WHAT TO WORK ON ::
What is the number of lines below that include the string "computer"? Provide that number alone.
(DATA FOR REVIEW Opens)
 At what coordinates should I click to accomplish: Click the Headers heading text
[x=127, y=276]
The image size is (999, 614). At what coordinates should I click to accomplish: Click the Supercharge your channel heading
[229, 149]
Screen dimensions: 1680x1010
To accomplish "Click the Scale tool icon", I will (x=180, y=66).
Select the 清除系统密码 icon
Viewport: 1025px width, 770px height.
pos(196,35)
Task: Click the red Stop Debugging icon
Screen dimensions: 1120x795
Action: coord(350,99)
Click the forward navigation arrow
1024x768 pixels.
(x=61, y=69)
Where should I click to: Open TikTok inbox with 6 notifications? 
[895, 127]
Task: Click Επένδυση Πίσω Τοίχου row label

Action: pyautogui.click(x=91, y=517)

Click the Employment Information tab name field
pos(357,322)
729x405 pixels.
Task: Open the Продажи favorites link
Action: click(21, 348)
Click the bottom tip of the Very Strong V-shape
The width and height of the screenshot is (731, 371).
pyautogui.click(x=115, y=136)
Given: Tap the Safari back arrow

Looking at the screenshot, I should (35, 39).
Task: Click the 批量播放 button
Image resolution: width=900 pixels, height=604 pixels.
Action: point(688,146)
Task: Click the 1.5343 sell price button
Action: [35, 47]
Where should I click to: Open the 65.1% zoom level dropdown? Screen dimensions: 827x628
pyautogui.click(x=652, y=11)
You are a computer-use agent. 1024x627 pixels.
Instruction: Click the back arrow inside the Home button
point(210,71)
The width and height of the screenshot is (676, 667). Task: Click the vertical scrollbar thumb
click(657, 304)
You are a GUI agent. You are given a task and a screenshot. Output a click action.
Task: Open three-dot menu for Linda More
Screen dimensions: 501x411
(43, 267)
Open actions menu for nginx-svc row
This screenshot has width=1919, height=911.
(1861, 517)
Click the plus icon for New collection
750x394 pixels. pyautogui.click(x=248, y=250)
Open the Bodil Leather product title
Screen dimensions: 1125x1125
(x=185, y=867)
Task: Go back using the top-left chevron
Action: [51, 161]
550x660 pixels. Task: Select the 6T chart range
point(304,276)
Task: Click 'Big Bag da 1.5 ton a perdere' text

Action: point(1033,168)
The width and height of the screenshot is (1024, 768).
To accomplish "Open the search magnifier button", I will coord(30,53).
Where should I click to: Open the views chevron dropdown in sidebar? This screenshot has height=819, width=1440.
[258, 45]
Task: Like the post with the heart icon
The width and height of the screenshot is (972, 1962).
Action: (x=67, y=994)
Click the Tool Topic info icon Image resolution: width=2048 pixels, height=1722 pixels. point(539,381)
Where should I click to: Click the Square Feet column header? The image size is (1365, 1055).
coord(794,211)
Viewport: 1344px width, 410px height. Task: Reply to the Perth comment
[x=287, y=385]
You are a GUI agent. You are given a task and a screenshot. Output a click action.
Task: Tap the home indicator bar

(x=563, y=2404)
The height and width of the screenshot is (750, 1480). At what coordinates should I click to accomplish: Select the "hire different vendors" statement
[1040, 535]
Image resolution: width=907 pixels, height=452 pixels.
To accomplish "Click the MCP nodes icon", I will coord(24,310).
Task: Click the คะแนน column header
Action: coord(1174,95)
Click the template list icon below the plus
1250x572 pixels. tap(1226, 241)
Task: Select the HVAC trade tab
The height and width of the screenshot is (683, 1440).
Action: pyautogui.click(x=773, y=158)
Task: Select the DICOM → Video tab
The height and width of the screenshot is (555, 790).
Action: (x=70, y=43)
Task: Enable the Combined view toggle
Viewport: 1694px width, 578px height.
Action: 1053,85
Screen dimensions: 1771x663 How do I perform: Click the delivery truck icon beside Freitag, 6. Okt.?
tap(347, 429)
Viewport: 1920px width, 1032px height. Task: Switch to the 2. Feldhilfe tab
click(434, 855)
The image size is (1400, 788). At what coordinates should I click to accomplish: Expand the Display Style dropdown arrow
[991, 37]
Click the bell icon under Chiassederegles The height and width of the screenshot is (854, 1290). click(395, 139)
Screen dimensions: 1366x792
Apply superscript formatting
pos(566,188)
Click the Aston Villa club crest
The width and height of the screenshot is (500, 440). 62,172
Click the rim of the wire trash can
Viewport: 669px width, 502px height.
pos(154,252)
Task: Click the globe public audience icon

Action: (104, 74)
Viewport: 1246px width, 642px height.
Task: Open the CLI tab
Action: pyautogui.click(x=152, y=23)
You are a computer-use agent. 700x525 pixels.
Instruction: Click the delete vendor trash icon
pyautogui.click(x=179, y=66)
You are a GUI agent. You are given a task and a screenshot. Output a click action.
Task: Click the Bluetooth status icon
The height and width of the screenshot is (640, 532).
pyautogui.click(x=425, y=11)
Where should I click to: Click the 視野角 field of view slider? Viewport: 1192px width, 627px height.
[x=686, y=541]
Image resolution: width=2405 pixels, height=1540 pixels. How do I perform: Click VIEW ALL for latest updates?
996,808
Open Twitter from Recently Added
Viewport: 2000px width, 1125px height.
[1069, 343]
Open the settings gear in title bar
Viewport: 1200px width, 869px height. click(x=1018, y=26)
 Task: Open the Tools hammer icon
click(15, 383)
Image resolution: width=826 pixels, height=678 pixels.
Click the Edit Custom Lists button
(DATA FOR REVIEW Closes)
TASK OUTPUT ::
2